Les Zones à Faibles Emissions mobilités

Source: Les Zones à Faibles Emissions mobilités – Environnement-Mobilité (wordpress.com)

Par Mouhamadou NAING – Janvier 2023

Définition

Les Zones à Faibles Emissions (ZFE) sont des territoires où la circulation des véhicules les plus polluants est restreinte voire interdite. L’objectif de leur création est de réduire la pollution atmosphérique dans les villes qui reste un enjeu de sanitaire majeur. Selon une étude réalisée par santé publique France, l’impact de la pollution de l’air dû aux particules fines provoque près de 48 000 décès prématurés par an, soit 9% de la mortalité en France.

Pourquoi des ZFE?

Face aux mesures insuffisantes prises par l’Etat en vue d’améliorer la qualité de l’air, beaucoup d’associations ont saisi les juridictions administratives pour obtenir la condamnation de l’Etat pour non-respect à une directive européenne du 28 mai 2008 qui fixe les valeurs limites de concentration de particules fines (PM10) et de dioxyde d’azote (NO2).
Ainsi, la France est condamnée par le Conseil d’Etat a versé 10 millions d’euros d’astreinte par semestre pour non-respect des normes sur la qualité de l’air.
Pour pallier ces insuffisances, l’Etat a été appelé à réviser ces Plans de Prévention de l’Atmosphère (PPA), introduits par la Loi sur l’Air et l’Utilisation Rationnelle de l’Energie (LAURE en 1996).  Mis en œuvre avec les collectivités et les acteurs locaux, ces PPA visent à préserver la qualité de l’air sur le territoire. Dans cette perspective de lutte contre la pollution atmosphérique, la loi d’Orientation sur les Mobilités (LOM) et la loi Climat et résilience instituent la création de ZFE dans les agglomérations et les zones où un plan de protection de l’atmosphère est adopté.
Ces ZFE sont considérées comme des leviers pouvant contribuer à la décarbonation des transports, secteur clé pour la transition écologique.
A travers cet article, nous essaierons de voir les enjeux sociaux et environnementaux que peut avoir la généralisation des ZFE dans les villes.
Pour cela, nous verrons dans un premier temps le cadre juridique et réglementaire ayant trait à l’instauration des ZFE puis, dans un second temps, nous analyserons les enjeux socio-environnementaux qui peuvent découler de leur mise en place.

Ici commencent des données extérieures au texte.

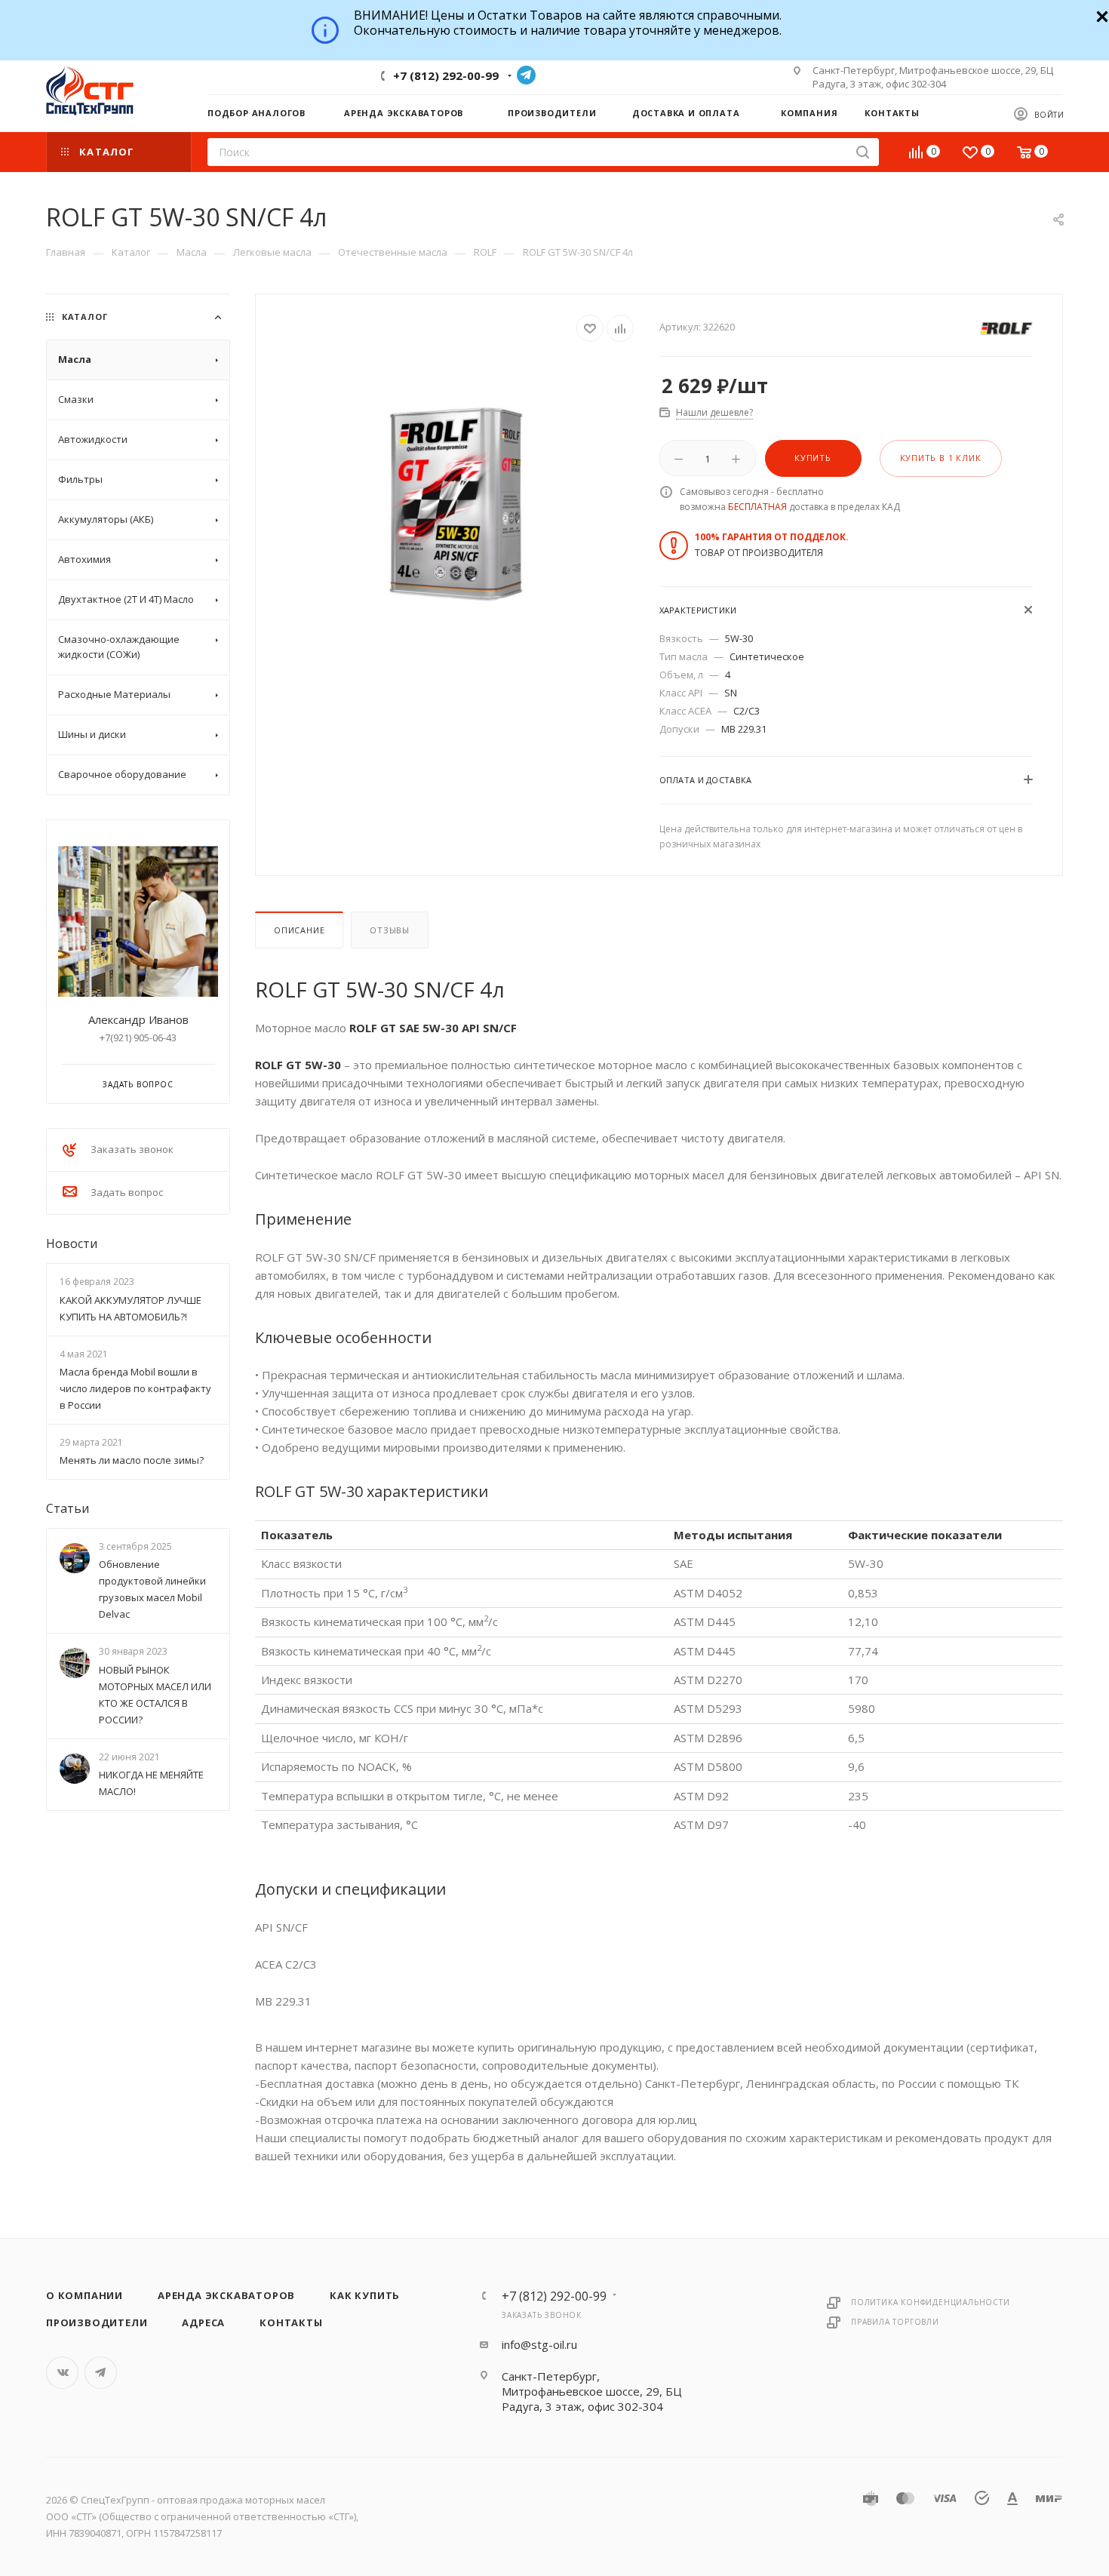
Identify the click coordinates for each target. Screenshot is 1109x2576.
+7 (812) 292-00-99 (446, 75)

Cadre juridique de création des ZFE

On commence à s’intéresser aux ZFE en France à partir de 2015 dans le cadre de la Loi sur la Transition Energétique pour la Croissance Verte en 2015. Selon l’ADEME (2018), les ZFE font écho aux au dispositif LEZ (Low Emission Zone) mis en œuvre dans plusieurs villes de l’Union Européenne pour réduire les particules (PM) et/ou les oxydes d’azote (NOX).
Dans un premier temps, la loi TECV a instauré le dispositif de ZCR (Zones à Circulation Restreinte) pour doter les collectivités territoriales d’un outil afin de lutter contre la pollution atmosphérique. 
Par la suite, il y a eu la Loi d’Orientation sur les Mobilités de 2019 qui rend obligatoire l’instauration d’une zone à faibles émissions mobilité – ZFE-m qui remplace désormais les ZCR. Une obligation qui concerne les collectivités locales qui dépassent les normes de la qualité de l’air définies par l’article L. 221-1 du Code de l’Environnement. Puis, la loi climat et résilience de 2021 qui impose aux agglomérations de plus de 150 000 habitants la création d’une ZFE -m au plus tard le 31 décembre 2024.

Cadre juridique d’instauration DES ZFE

Ainsi, d’ici 2025, une quarantaine de villes seront concernées par la création de ZFE. Ce qui est déjà le cas depuis depuis 2021 pour une dizaine de métropoles où les seuils d’oxydes d’azote et de particules fines dépassent les normes fixées par l’Union Européenne.

Villes concernées par la création de ZFE. Source : Réseau action climat

Processus de mise en œuvre d’une ZFE-m

Pour qui est de la mise en place des ZFE sur un territoire, les autorités locales en l’occurrence le Président de l’Intercommunalité ou le maire sont désignés comme autorité pouvant organiser ces zones d’après l’article L. 5211-9-2 1 du Code Général des Collectivités Territoriales.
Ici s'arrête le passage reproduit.